Keynote Speakers

Assoc. Prof. Koen Smit

Assoc. Prof. Koen Smit

HU University of Applied Sciences Utrecht, Netherlands

Koen Smit is a University of Applied Sciences professor focusing on Digital Ethics at the HU University of Applied Sciences Utrecht, in the Netherlands. He obtained his PhD in Computer Science in 2018 at the Open Universiteit. His research primarily focuses on the combination of Business Process Management, Business Rules Management, Decision Management, Decision Mining, Digital Twin technology, Social Robotics and Value-Oriented Design methods and techniques. His interest also leans towards how said technological innovations can be designed and implemented in such a way that human and public values are explicitly and adequately considered. He regularly reviews and/or publishes and presents his research contributions at conferences and journals (e.g., HICSS, ICIS, PACIS, AMCIS, PJAIS, JITTA, JMIR, IST, and BPM). Furthermore, he is part of the management team of the Institute for ICT of the same university. He supervises several PhD and Professional Doctorate students on his focus areas.

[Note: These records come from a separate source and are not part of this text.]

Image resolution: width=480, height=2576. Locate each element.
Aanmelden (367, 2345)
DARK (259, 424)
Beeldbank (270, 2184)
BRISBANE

Title: Designing for Values in Action: A Problem–Solution Approach to VSD

Abstract: Value Sensitive Design (VSD) promises to put human values at the centre of technology, but practitioners routinely struggle to translate VSD’s conceptual ideas and lenses into concrete design processes. This paper closes that gap by reframing VSD around the everyday problems and solutions that designers and public servants face. Using a Design Science Research approach we introduce a practice-oriented framework that maps VSD’s conceptual, empirical and technical investigations onto two actionable spaces, problem and solution, and makes explicit which lens and methods fit each space. The framework also includes a problem typology (technology-driven vs. societal issues) and treats the technical lens orthogonally so teams can better separate design of artifacts from inquiry about values and contexts. Validated retrospectively in three public-service design cases, the model helped clarify roles, guide method choices and improve stakeholder engagement. We close by showing how attendees can apply the framework immediately in their projects, and present possible future directions to further advance the field of ethical design and implementation of IS/IT.

 

 

Assoc. Prof. Koen Smit

Assoc. Prof. Sen Chai

McGill University, Canada

Sen CHAI is a tenured associate professor of Strategy and Organization at McGill's Desautels Faculty of Management and Desautels Faculty Scholar in Montreal, Canada. Sen's research examines the entire developmental course of creative innovations from idea conception to commercialization, with the goal of helping managers and policymakers better support innovation as well as avoid or manage failures in the hopes of increasing organizations' chances of creating breakthrough ideas. Her current projects include studying the role of anticipation in failure management, both in the context of innovation catastrophes and crowdfunding campaigns. She is also exploring how AI tools affect idea generation in research. Her research has been published in top management journal outlets such as the Strategic Management Journal, Organization Science, Research Policy and MIT Sloan Management Review. In the classroom, Sen delivers courses in innovation management, entrepreneurship and technology strategy to audiences from undergraduate students to executives. Prior to McGill, she taught at ESSEC Business School in Paris and completed a post-doc at the National Bureau of Economic Research in Cambridge, MA. Before her doctoral studies, she worked in the San Francisco and Seattle offices of Deloitte Consulting LLP as a consultant helping clients optimize their business processes. She has also passed all three levels of the CFA curriculum.

Title: How experience moderates the impact of AI suggestions on researchers' perceptions of their ideas

Abstract: At the heart of scientific discovery are researchers who identify ideas worthy of inquiry. In performing research tasks, researchers are increasingly using generative artificial intelligence (AI) technologies—large language models, in particular. However, little is known about how generative AI assists researchers with one of the most fundamental tasks in science—the generation of initial research ideas, and their willingness to adopt the technology for such purpose. We show that one’s research experience is key in understanding how researchers receive generative AI suggestions when formulating new research ideas: experience negatively moderates the effect of generative AI on perceived novelty and impact of the researcher’s idea, and on views of one’s own research agendas. By focusing on the critical moment of idea generation, we extend prior findings showing how generative AI affects various task performance. We provide an initial understanding of how researchers respond to generative AI at a moment when the paradigm of human knowledge production may be shifting from a human only to a joint human-AI model. Our findings have implications for researchers, organizations, and policy, as individuals and industry producing knowledge need to balance building their own expertise and incorporating generative AI into the research process to advance knowledge.